Text Reader
Problem Statement
Introduction
In this project, a Prescription Reader was developed using Tesseract-OCR, an open-source optical character recognition (OCR) tool, to convert scanned prescription images into editable strings. The application was specifically designed for the healthcare industry, where prescriptions are scanned, and the patient’s history is updated in a database. This approach helps doctors access a patient’s medical history more efficiently, which can be particularly useful when treating new patients or managing long-term care.
Motivation and Objective:
Image Scanning and OCR Conversion: The prescription is scanned in an image format, and Tesseract-OCR is used to extract the text from the image. The system then converts the image data into machine-readable text, which can be directly fed into a healthcare database to update the patient’s history.
Basic Functionality: The application is relatively rudimentary, as it was developed during a hackathon. However, the core function of transforming scanned prescription images into editable text was successfully implemented.
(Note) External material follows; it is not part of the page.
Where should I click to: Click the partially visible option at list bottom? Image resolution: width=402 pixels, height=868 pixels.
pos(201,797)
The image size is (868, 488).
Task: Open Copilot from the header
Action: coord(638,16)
Future Scope: While the current implementation focuses on basic OCR conversion, there is a strong potential to enhance the system using deep learning techniques to assist the classical OCR. This could improve accuracy, especially in cases where handwritten text is involved or the image quality is suboptimal.
Current Constraints:
The current version of the prescription reader has certain limitations:
- The text must be scanned in a well-lit environment to ensure optimal OCR accuracy.
- The prescription must not be written on a ruled piece of paper, as the OCR may misinterpret the lines as part of the text. These constraints are acknowledged and are areas where future iterations can be improved to handle more diverse scenarios and increase the application’s robustness.
Impact and Potential Applications:
This application has significant potential in the healthcare industry by making it easier for doctors to access and update patient histories quickly. By reducing manual data entry, it can save time and reduce human error. Future iterations incorporating deep learning could help in improving OCR accuracy, even in challenging conditions like low lighting or complicated handwriting.